Some Flower Children Weren't....................

     I was raised by the counter culture, I believe in peace and love and random acts of kindness, and spirituality as opposed to religion.  I know there are other people my age, who have been through some serious weirdness.  I knew them, a few of them.  I grew up on 4 different "communes" and in a large van traveling through the US and Mexico.  I'm not saying it was horror, I had some great times and a good education.

     I can't be eloquent about this,  psychodelic drugs can really screw a kid up.  Death and violence isn't such a great idea either.  I did learn that there was a nasty side to the sixties and early seventies.  The weird sex was not as bad as the psychodelics and bizzare punishments, or the spooky satanic crap.  (they didn't know it was satanic.)  I was beaten, but never sexually abused by my family or anyone that I knew.  The LSD during the late sixties was real, not the stricnine laden crap that's floating around today.  I heard colors and saw sounds, I covered 20 feet in one step, I walked in clouds and sat down on a literally red hot burning wood stove.  I jumped up and down on the chest of a dead guy, because my ------- said it would bring him back to life.  I saw every imaginable sex act that could be done between a man and a woman, or a woman and a woman.  No one forced me to look, it just happened around me, and for some reason the other possible combination never occured, I had a vague idea of collective conscienceness, uuuuh, before I was ten.  I guzzled a big green bottle of wine at a "barn party"  while every one stood around chanting, "super kid. super kid. superkid"  Later, they took a picture of me laying on a pile of hay with my eyes rolled back in my head and flies and puke all over me.  I did chocolate mescaline, real Tiajuana meth, (methadrine) Ouaxacan Mushrooms, LSD, the Owelsly, Leary, Sandos kind, and of course weed, (they called me "two toke tito".) 

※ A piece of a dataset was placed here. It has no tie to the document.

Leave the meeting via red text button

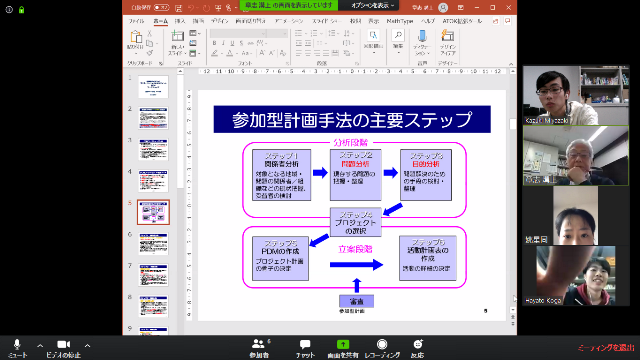[606, 348]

     I hope I don't sound like I'm whining, I came through ok, I don't think I have ptsd.  They weren't evil, just irresponsible.  I just can't help but wonder if thats how I got my wires frayed. "organic brain damage due to head trauma and poly-substance abuse"  That's the other thing, I can't help but get defensive when they lay this drug abuse thing on me.  I could just hear my self saying, Ah gee, no thanks###, that might upset my brain chemistry."

     I went into the service like a good boy, and when I went back to some of these memory zones, some had already decided I was a basket case.  My moms' husband was scared of me becuase an old family friend said I would definitly be insane due to the circumstances of my upbringing.  One day I asked my sister why she didn't seem to like me, and she said, "becuase you were raised by ###### "  

     In a lot of situations I've been judged for things I had no control over, and it's caused me some grief.  I just wonder who I might have been,??   I am happy with who I am, and I've been cured of any bitterness and resentment,,(inner healing)  It took a while.  I guess my point is, the psyches of children are so tender and vulnerable, people should consider that when they interact, and 99% do!  Things have really changed in the last 40 years. Now it's the TV and video games eh?  Garbage in, garbage out.

puck61 puck61
51-55, M
6 Responses May 10, 2007

You've got to write a book. It's amazing, the things you have to say. Just incredible.

Thanks for your comment, SweetbriarPoet. I am trying to write that book. I'm having a slow go at it , though.

Wow you have some amazing stories. And, yes, you've turned out wonderfully. Have you ever thought about writing a book? I would love to hear your life sometime. (I mean, if you don't mind talking about it, of course.) People's differences really interest me, and you seem like a very interesting person.

Very interesting read. You are right, at the end there, these days its TV and video games. A whole different drug. Good job on the inner healing. It can be a hard road.

Where have you been lately??

To go through what you had to endure and to come out like you did is an accomplishment in itself. Be proud of who you are, this world is way too judgemental.